The CBC’s Chief of Staff and Strategy, Kenny Yum discusses how AI is being used in newsrooms today and how to use it as a tool without undermining truth and public trust.


 

Silhouetted journalists sit around a circular table in a futuristic news control room with large digital screens displaying charts and data in blue and green light.

 

Is AI an existential threat or an opportunity?

For journalism, it’s a little bit of both. For CBC News – in public service to Canada – it’s a reminder that as technology advances, you take advantage of it without giving up your core mission.

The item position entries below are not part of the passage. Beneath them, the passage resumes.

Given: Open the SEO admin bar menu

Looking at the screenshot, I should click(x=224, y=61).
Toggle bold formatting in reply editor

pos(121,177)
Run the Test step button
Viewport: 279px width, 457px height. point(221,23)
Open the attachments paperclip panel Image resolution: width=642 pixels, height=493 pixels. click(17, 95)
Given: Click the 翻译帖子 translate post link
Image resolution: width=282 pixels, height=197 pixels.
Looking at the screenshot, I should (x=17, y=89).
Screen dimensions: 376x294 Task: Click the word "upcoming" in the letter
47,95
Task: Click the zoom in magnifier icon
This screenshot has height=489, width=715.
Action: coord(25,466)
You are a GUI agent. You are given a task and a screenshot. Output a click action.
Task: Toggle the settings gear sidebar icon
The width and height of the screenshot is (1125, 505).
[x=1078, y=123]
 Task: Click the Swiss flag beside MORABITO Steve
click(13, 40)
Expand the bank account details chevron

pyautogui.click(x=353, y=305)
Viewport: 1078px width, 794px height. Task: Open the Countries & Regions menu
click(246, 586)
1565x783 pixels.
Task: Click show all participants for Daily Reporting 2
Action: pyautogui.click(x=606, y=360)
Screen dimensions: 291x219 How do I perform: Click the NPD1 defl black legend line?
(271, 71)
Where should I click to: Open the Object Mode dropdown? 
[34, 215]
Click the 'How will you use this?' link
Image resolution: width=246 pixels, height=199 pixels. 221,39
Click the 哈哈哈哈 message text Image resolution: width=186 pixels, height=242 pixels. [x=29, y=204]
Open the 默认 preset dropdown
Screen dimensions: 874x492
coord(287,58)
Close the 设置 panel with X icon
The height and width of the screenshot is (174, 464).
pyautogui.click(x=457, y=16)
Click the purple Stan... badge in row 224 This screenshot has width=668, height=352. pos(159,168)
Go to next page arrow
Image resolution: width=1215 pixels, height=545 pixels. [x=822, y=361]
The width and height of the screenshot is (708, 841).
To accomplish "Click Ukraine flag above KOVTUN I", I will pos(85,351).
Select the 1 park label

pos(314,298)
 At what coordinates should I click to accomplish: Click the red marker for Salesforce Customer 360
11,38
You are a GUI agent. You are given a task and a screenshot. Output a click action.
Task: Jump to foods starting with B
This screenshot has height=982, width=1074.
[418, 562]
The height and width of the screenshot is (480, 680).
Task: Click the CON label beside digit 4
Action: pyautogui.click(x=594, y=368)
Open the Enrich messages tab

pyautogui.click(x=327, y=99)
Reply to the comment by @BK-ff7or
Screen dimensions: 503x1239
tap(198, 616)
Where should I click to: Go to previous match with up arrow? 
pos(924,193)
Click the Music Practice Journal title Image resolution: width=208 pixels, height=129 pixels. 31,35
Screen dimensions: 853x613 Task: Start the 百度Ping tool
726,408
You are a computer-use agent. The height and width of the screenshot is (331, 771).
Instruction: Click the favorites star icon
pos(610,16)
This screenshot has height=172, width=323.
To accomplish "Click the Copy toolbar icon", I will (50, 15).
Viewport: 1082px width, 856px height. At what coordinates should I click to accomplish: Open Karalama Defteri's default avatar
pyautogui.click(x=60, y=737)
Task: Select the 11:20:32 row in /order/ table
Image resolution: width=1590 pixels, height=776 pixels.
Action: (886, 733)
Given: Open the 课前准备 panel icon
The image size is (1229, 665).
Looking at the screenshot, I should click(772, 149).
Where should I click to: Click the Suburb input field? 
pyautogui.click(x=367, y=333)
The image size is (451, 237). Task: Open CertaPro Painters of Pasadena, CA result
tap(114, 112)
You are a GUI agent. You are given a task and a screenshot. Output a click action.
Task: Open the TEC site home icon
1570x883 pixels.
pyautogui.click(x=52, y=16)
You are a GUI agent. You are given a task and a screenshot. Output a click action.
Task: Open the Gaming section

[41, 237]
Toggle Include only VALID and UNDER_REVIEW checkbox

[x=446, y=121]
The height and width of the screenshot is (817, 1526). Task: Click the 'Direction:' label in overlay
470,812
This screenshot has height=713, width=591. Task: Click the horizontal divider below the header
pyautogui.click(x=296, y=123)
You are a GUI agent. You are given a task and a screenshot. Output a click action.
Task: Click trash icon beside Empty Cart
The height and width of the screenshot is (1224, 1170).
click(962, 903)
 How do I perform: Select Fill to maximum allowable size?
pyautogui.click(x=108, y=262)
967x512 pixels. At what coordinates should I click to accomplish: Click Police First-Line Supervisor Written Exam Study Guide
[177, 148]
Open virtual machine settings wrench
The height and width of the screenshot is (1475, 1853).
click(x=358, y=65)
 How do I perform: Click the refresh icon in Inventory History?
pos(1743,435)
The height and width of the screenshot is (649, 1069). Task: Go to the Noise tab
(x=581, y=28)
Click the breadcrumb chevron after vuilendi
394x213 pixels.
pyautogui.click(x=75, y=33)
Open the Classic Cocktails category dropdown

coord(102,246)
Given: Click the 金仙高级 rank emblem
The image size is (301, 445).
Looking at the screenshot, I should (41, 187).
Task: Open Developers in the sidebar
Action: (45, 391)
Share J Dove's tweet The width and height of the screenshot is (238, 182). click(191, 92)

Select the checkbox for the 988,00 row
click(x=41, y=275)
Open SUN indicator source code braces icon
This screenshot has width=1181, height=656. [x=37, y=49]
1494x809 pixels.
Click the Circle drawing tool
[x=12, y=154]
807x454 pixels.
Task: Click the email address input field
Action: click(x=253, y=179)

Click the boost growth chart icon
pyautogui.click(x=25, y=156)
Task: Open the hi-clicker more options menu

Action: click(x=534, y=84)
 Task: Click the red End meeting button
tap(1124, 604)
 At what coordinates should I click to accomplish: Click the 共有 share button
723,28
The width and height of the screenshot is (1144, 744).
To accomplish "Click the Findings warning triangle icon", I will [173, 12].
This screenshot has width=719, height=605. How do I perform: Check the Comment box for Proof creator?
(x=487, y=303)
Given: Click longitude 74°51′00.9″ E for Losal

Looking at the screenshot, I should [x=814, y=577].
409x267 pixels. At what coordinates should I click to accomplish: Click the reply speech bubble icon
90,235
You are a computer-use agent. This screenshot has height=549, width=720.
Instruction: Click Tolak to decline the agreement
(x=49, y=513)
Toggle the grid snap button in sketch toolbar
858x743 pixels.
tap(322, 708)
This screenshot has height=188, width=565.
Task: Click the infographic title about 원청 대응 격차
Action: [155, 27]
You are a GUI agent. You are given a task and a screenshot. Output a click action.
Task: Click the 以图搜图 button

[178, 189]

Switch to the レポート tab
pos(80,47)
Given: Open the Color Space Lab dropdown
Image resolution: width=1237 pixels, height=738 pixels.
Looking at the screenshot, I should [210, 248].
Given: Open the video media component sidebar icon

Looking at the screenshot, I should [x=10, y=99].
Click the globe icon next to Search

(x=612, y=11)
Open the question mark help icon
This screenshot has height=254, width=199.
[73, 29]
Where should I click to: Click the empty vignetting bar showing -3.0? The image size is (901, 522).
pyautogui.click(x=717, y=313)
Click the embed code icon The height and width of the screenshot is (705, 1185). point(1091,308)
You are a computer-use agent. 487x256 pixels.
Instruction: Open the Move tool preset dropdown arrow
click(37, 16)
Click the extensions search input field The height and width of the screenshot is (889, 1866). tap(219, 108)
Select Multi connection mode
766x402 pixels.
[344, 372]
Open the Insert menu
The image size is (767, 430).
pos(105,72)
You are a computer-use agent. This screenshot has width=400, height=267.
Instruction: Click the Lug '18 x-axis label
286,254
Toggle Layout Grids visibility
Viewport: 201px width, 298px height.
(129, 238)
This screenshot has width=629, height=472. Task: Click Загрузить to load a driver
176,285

Our mission to tell Canada’s stories is built on the foundation of trust.

And trust, at the heart of it, is under threat.

For decades, the media has been adjusting and pivoting to how audiences are consuming content. Technology and platform changes have come at us in waves and we have responded. From print to digital, from broadcast to podcast and from cable to YouTube, we have used the opportunity to innovate or be irrelevant. So, with that battle-tested experience we were no less forced again to adapt for the latest shift when AI hit the public consciousness in late 2022.

Media making in 2026 is complex – so much work goes into creating and distributing content for audiences who are more connected all of the time and on countless platforms. Can AI help? Sure.

But we also ground ourselves on what is the promise we make to our audiences. We are grounding ourselves in what, over time, is likely to be more scarce or endangered: fact-based truth. Truth itself is under siege.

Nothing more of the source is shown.